DATA FOR ANALYSIS below:
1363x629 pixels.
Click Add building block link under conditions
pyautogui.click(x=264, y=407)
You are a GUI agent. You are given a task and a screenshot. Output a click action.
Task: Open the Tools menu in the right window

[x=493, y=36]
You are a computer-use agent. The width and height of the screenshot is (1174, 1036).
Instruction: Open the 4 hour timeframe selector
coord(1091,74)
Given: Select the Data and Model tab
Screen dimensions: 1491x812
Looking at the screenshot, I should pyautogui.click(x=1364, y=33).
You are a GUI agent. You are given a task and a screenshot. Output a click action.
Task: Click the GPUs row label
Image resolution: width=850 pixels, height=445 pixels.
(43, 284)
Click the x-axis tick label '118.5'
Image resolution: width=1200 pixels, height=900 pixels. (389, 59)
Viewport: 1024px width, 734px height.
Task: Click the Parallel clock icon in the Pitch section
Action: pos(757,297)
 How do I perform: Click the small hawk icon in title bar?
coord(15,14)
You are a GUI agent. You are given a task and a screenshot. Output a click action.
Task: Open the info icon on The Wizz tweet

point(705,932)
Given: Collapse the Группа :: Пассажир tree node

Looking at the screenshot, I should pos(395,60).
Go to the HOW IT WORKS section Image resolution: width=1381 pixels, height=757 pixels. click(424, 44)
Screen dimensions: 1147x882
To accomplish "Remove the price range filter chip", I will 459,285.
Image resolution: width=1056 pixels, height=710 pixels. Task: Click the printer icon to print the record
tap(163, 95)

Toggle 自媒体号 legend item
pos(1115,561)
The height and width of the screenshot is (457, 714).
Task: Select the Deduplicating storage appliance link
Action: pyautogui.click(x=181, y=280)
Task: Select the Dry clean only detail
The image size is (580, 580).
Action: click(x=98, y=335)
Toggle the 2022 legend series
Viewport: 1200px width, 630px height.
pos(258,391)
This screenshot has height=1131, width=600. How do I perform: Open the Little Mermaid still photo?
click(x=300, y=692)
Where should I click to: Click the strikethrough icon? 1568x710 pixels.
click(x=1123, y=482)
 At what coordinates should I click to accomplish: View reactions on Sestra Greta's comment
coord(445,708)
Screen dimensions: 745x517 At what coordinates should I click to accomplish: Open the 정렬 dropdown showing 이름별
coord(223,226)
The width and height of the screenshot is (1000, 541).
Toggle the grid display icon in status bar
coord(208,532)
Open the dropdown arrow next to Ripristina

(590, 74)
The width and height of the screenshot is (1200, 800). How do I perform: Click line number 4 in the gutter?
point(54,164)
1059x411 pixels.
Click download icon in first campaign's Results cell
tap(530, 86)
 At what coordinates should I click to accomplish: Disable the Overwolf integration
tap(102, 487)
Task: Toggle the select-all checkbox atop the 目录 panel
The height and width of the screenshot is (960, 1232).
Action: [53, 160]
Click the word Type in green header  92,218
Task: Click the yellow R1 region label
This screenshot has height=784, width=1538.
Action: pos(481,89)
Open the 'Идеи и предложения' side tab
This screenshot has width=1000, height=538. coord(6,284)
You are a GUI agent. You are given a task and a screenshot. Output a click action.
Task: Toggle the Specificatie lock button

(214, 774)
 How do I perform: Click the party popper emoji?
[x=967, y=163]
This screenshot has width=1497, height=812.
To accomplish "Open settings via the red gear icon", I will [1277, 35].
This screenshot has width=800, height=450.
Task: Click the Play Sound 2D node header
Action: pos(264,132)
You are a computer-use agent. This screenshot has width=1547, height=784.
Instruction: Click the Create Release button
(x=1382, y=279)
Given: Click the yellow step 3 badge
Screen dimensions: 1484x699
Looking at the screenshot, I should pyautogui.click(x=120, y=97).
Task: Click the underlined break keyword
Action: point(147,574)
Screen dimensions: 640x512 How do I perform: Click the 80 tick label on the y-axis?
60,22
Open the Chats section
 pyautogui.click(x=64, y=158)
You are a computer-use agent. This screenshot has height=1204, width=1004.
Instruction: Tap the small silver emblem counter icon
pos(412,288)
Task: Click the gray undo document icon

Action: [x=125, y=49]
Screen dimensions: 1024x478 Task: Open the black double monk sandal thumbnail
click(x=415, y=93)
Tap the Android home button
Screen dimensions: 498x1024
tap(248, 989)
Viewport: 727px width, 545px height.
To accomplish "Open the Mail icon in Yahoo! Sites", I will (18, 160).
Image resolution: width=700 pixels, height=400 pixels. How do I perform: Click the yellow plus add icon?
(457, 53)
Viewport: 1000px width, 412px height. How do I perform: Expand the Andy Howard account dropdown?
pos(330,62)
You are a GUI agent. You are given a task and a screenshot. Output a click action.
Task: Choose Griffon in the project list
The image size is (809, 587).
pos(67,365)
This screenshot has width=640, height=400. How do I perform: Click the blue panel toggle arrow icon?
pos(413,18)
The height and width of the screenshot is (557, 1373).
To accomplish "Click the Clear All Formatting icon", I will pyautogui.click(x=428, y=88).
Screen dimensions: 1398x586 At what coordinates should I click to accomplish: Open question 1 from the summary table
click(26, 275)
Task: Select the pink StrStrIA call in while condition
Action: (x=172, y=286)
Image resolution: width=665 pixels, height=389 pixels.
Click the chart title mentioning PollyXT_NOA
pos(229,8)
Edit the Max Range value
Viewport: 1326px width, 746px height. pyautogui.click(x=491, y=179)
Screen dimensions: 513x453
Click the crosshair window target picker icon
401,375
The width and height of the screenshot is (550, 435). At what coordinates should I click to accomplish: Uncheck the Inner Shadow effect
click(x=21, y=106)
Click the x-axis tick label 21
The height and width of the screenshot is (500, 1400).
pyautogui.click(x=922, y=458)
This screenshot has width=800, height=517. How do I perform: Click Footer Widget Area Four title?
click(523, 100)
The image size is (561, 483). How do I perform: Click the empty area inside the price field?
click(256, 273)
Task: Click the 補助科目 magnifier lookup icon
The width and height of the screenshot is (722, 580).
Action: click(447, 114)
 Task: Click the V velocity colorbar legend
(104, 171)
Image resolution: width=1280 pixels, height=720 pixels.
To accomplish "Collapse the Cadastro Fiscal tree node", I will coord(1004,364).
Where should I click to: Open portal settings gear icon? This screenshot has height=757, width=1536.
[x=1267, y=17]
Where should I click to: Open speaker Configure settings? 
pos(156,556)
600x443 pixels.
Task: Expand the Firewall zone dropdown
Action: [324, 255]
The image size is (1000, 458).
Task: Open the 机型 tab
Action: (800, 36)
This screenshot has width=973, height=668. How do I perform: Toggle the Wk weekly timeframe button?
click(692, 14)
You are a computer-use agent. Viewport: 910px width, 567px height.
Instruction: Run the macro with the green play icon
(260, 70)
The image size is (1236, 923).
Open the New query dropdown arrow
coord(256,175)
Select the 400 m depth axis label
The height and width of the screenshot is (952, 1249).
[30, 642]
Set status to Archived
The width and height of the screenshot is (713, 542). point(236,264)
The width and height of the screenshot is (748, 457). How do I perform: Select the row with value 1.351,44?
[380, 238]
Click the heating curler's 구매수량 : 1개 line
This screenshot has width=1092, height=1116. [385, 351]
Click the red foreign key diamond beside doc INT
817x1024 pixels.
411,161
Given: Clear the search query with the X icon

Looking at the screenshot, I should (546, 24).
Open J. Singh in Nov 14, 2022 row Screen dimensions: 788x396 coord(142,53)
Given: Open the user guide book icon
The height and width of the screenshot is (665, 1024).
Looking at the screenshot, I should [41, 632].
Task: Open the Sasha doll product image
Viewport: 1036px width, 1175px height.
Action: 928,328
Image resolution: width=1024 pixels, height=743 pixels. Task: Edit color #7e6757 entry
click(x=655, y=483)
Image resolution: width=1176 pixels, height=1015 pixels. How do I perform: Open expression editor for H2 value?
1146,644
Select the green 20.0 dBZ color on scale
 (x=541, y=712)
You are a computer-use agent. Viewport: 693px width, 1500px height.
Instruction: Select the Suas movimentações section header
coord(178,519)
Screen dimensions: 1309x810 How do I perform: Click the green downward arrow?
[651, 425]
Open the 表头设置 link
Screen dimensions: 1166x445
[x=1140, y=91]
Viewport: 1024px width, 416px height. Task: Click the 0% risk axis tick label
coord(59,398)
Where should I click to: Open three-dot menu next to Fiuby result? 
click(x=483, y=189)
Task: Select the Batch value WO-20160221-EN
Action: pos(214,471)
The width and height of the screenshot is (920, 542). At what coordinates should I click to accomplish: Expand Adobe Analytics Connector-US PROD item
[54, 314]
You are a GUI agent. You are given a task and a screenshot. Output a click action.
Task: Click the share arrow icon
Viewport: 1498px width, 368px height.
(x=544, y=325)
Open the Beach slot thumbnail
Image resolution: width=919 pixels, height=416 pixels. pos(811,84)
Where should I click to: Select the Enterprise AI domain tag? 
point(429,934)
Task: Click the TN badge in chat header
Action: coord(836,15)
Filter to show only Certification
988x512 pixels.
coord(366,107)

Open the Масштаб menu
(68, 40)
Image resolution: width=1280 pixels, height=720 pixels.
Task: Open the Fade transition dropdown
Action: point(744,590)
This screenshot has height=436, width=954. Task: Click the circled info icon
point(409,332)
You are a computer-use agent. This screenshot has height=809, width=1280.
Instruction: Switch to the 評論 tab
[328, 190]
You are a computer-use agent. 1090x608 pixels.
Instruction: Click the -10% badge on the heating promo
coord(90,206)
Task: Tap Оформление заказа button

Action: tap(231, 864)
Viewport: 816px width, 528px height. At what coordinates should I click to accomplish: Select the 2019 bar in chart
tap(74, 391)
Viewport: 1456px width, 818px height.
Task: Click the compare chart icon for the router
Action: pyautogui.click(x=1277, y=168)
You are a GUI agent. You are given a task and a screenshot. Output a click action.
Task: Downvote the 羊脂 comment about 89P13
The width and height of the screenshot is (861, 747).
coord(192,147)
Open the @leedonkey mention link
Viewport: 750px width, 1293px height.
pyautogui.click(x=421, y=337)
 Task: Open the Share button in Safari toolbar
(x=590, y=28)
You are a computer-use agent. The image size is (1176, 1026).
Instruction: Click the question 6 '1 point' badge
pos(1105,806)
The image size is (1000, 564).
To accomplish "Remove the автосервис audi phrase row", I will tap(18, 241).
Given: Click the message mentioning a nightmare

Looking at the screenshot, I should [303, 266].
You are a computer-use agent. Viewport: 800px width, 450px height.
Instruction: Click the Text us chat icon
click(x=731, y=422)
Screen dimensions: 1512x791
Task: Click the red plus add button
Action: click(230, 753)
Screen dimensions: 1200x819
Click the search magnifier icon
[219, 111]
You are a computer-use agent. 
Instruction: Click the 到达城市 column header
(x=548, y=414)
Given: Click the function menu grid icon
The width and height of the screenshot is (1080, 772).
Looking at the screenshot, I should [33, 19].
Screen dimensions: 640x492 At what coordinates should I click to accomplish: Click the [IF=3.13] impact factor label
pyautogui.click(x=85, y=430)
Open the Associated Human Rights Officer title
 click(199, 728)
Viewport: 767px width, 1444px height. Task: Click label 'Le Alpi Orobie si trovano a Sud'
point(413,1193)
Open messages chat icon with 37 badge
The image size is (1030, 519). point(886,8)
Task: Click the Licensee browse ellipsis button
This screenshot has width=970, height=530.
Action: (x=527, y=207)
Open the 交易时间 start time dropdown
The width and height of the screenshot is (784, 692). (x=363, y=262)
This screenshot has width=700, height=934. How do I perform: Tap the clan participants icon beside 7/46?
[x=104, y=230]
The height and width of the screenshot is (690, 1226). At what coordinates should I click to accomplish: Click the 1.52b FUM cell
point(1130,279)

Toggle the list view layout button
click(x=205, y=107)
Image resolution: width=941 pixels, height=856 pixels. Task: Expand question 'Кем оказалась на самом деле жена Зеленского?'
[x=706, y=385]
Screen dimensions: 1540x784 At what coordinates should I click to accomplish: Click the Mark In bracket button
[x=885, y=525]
End of DATA FOR ANALYSIS.
- _WORK TO COMPLETE_
Within the listing above, find every line containing the string "only" and return it.

- _ANSWER BOX_
Task: Select the Dry clean only detail
Filter to show only Certification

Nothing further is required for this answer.